Persistent, moderate vaginal bleeding

Introduction

Introduction During the non-menstrual period, the vagina continues to bleed and the amount of bleeding is moderate.

Cause

Cause

The cause of persistent vaginal bleeding in the vagina:

Inflammation of the reproductive organs, pathological pregnancy, endocrine disorders, trauma, tumors, etc.

Examine

an examination

Related inspection

Vaginal gynecological routine examination obstetric B-ultrasound

Examination and diagnosis of continuous vaginal bleeding in the vagina:

Ask whether vaginal bleeding is associated with abdominal pain and its nature. Paroxysmal abdominal pain is more common in abortion. Sustained severe abdominal pain may indicate rupture of ectopic pregnancy. Menstrual period pain should be considered endometriosis. Vaginal bleeding with malodorous leucorrhea should be thought of advanced cervical cancer or department. Submembranous fibroids are complicated by infection.

Ask about the presence or absence of systemic diseases such as hypertension anemia, liver disease, thrombocytopenic purpura and other diseases to understand whether or not to take sex hormone drugs, including contraceptives, whether to place intrauterine devices.

Diagnosis

Differential diagnosis

Symptoms of persistent vagina confusing vaginal confusion:

Should be identified as an ectopic pregnancy, B-ultrasound can help identify.

When the pregnancy is normal, the fertilized egg is implanted in the endometrium of the uterus.

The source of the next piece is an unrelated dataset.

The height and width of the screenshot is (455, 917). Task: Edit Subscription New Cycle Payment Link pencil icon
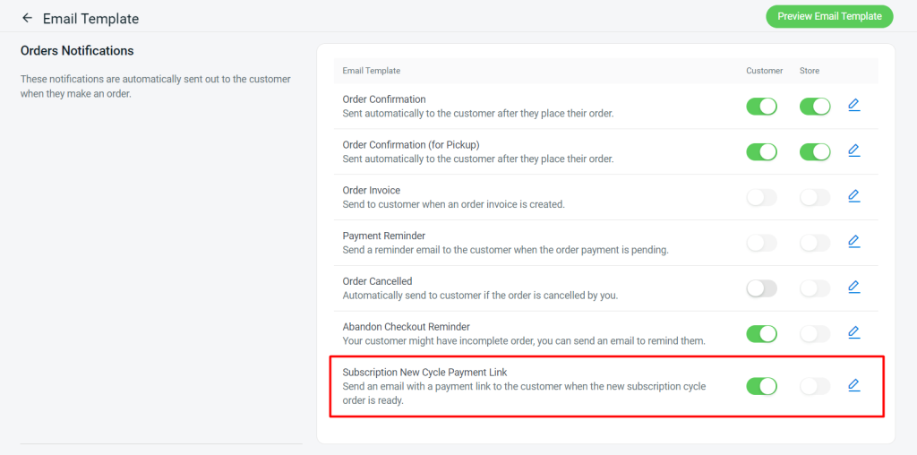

When the fertilized egg is implanted in a part other than the body cavity of the uterus, it is called an ectopic pregnancy, and is called an ectopic pregnancy.

symptom:

1. Menopause: In addition to the longer period of menopause in the tubal interstitial, more than 6 to 8 weeks of menopause. About 20% to 30% of patients have no obvious history of menopause, or menstruation only expires two or three days.

3. Vaginal bleeding: After embryonic death, there are often irregular vaginal bleeding, the amount of color blush is less, generally does not exceed the amount of menstruation, a small number of patients with vaginal bleeding, similar to menstruation, vaginal bleeding may be accompanied by sacral membrane debris.

4. Syncope and shock: due to acute intra-abdominal hemorrhage and severe abdominal pain, mild to appear syncope, severe cases of hemorrhagic shock. The more bleeding, the faster, the more rapid and severe the symptoms appear, but not proportional to the amount of vaginal bleeding.

Ask whether vaginal bleeding is associated with abdominal pain and its nature. Paroxysmal abdominal pain is more common in abortion. Sustained severe abdominal pain may indicate rupture of ectopic pregnancy. Menstrual period pain should be considered endometriosis. Vaginal bleeding with malodorous leucorrhea should be thought of advanced cervical cancer or department. Submembranous fibroids are complicated by infection.

Ask about the presence or absence of systemic diseases such as hypertension anemia, liver disease, thrombocytopenic purpura and other diseases to understand whether or not to take sex hormone drugs, including contraceptives, whether to place intrauterine devices.